Сплю. Придремываю, закрыв глаза и почти успокоившись.
Дыхание горячее и какое-то… нежное.
Больше не было ямы. И темнота тоже отступила.
Травы. Старая терраса осколком дома, который находился где-то вне сна. Запах дерева и сена.
Вот только звук остался.
— Это чтобы совсем уж резко обстановку не менять, — сказала королева Мэб. — Видишь, как я о тебе забочусь?
Оден отвернулся. Попытался. Но куда бы он ни поворачивался, снова видел ее, иную, нежели обычно. Босоногую, в простом платье, с распущенными волосами.
И вместо короны Лоз и Терний — венок из ромашек и васильков.
Еще одна ложь?
— Почему?
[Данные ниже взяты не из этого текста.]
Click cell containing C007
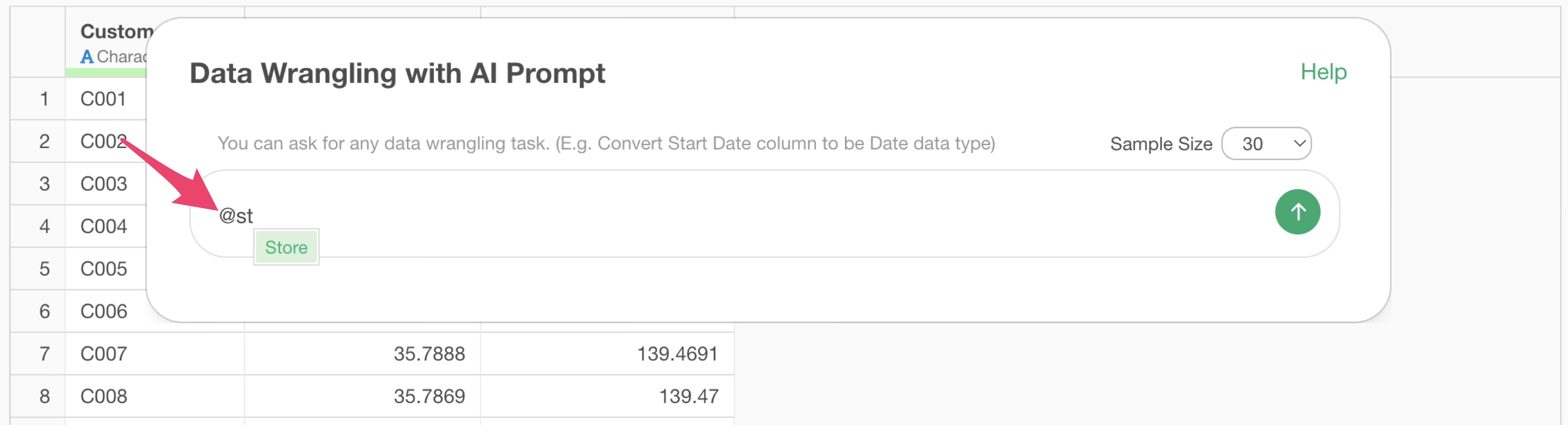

Думаешь, мне сложно сменить обличье? — Она сидела на перилах, за которыми открывалось серо-сизое травяное море. Волна катилась за волной, тянулась к бледной руке, выпрашивая королевскую ласку. — Кстати, это то, что вокруг тебя. Мне показалось, что ты захочешь увидеть.
— Что тебе от меня надо?
Она не уйдет, пока не получит то, за чем явилась.
— Тебя. — Королева покачивала ногой, и белая ножка ее то показывалась в складках платья, то исчезала. — Ты же знаешь. Ничего не меняется…
— Я больше не твой.
— Пока еще не совсем мой, — уточнила королева. — Но ведь игра продолжается… зря ты дал это обещание.
Она — мираж. Плод воображения.
Голос его больного разума.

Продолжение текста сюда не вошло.